Comedy Chekhov

Anton Chekhov
Bridge Theatre Company
Everyman, Cheltenham

Richard Derrington as the actor Svetlovidov Credit: Bridge Theatre Company

It’s too easy to throw around ‘Chekhovian’—I did it myself yesterday about English Touring Theatre’s must-see The Weir—to describe ultra-realistic plays about frustrated lives in the country.

Yet there is more to the penetrating observer of human folly than suggested by a characterisation based on his late, great works, as this intriguing selection of three early one-acters shows.

Chekhov turned to playwriting as a third career, after his work as a doctor and short-story writer, and while The Proposal shows the influence of Gogol grotesques, the even earlier Swan Song, in which an actor muses on his fading career, might almost point the way to Samuel Beckett.

Director Alison Sutcliffe frames these and The Bear as if played by the actor Svetlovidov—the name might be translated as spotlight catcher.

It is, at the start of Chekhov’s writing for the stage, a love letter to the theatre, and in the space of 15 minutes Richard Derrington pours out his devotion and disappointments like a drunkard, a tired old man re-animated by playing splendid cameo excerpts from King Lear and Hamlet.
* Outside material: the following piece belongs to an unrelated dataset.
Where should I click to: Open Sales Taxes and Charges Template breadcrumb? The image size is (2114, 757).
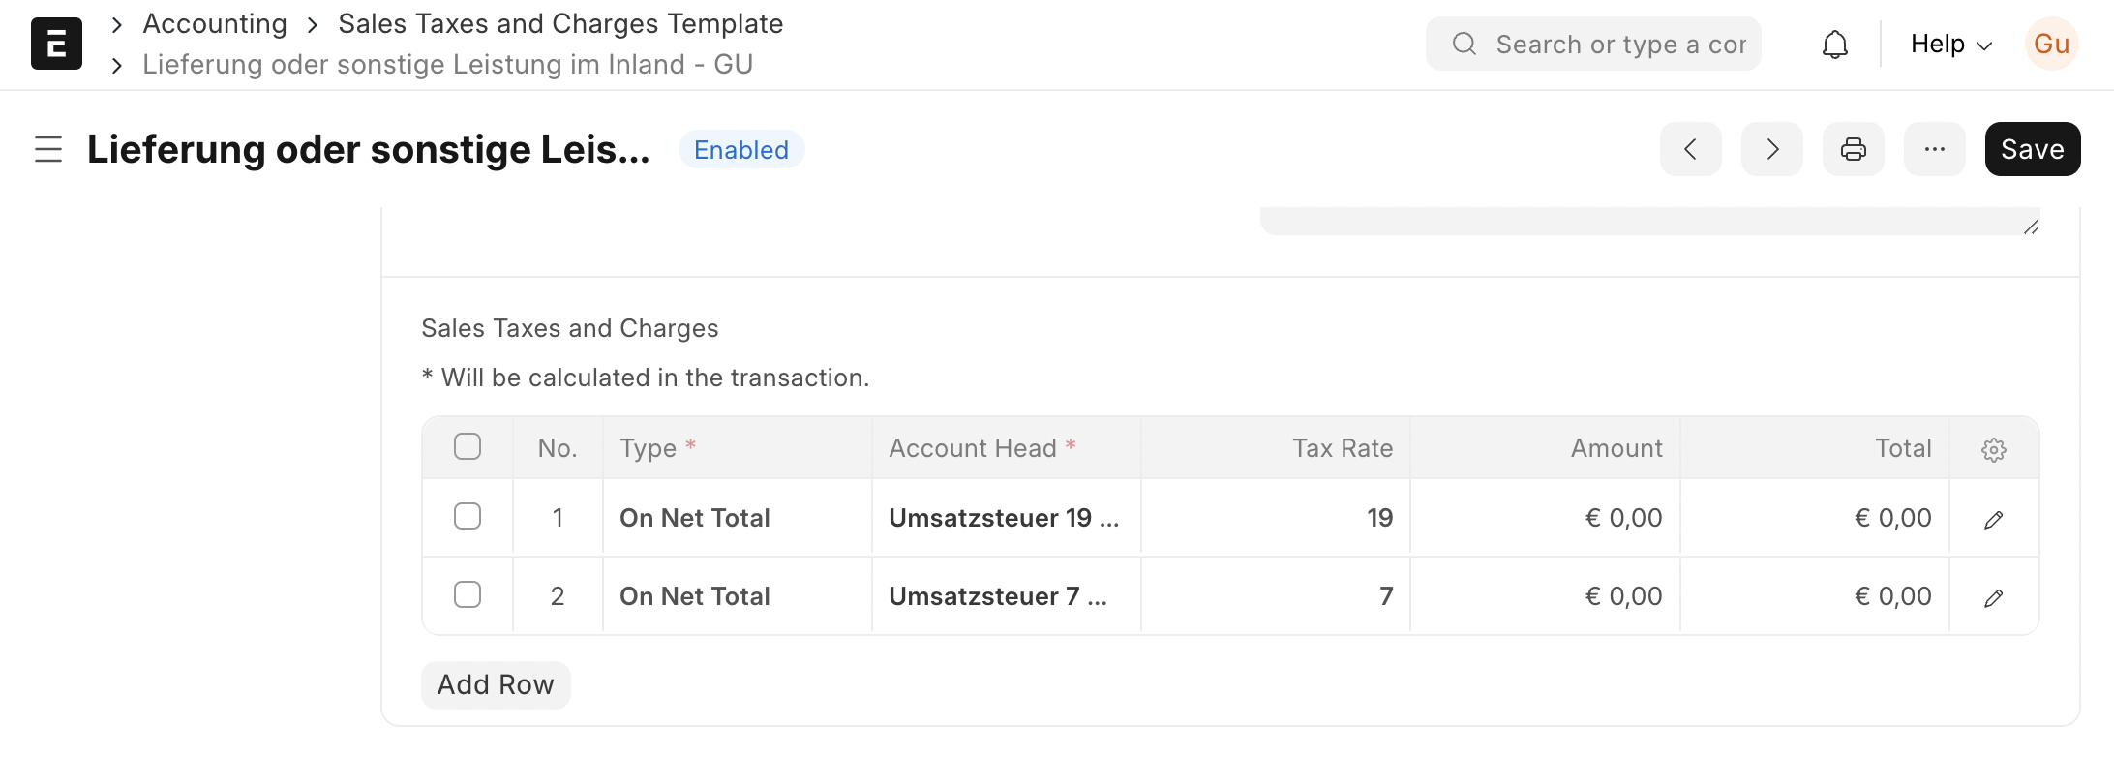tap(560, 24)
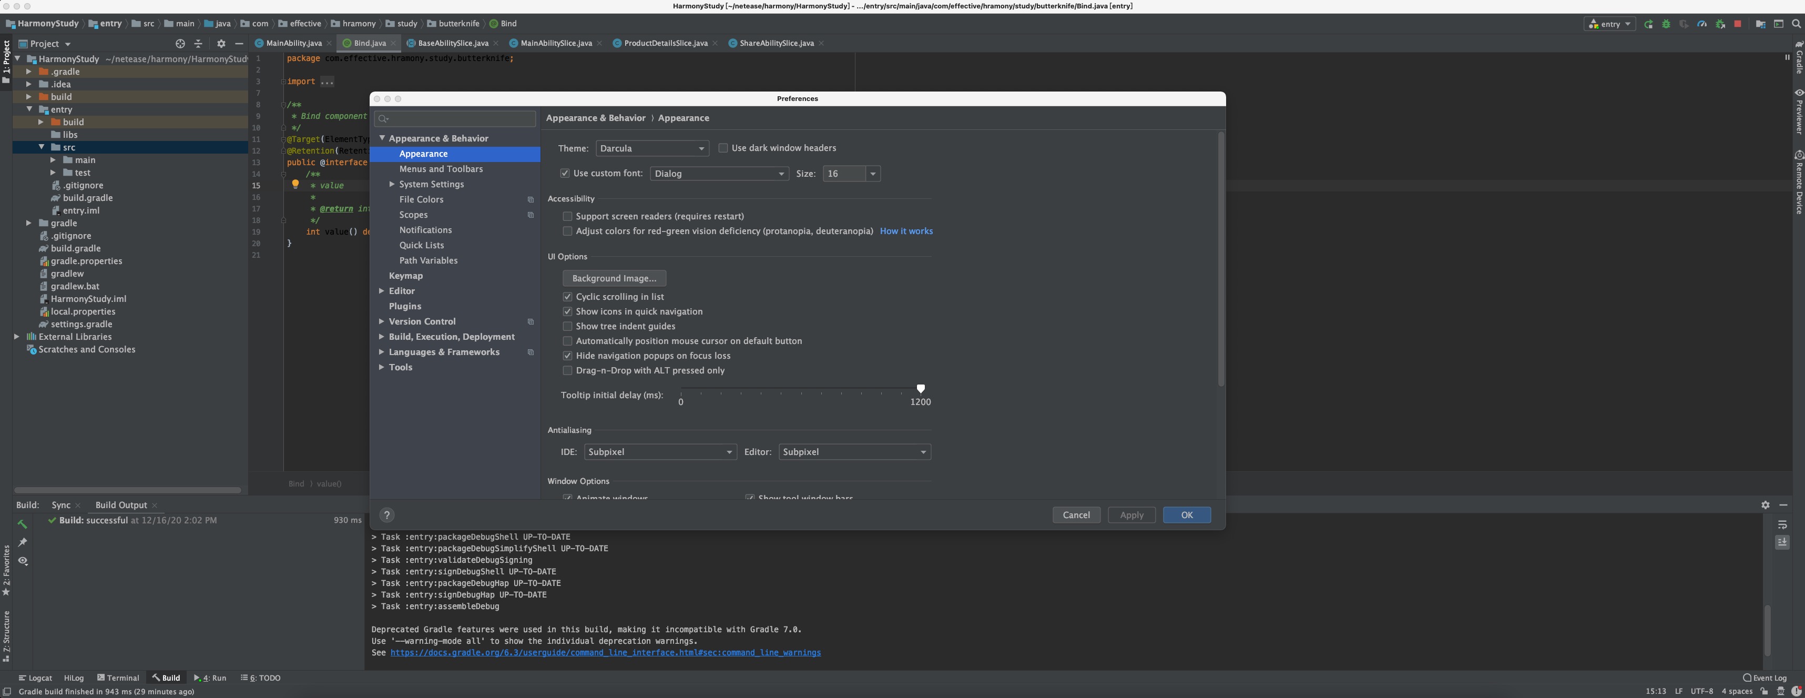1805x698 pixels.
Task: Click the green Debug bug icon
Action: 1666,24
Dani Carbery manages, remarkably, to transform herself into the plain, love-starved Natalya in The Proposal before re-appearing as the alluring widow Popova in The Bear.

It’s hard to maintain a grip on credibility with such exaggerated figures, but she and Mark Carey as choleric landowners in both plays give it all in the spirit intended. Their accelerating progress from naïve courtesies to personal insults is a joy, followed in The Bear by the canniness with which the pair see through each other’s pretences.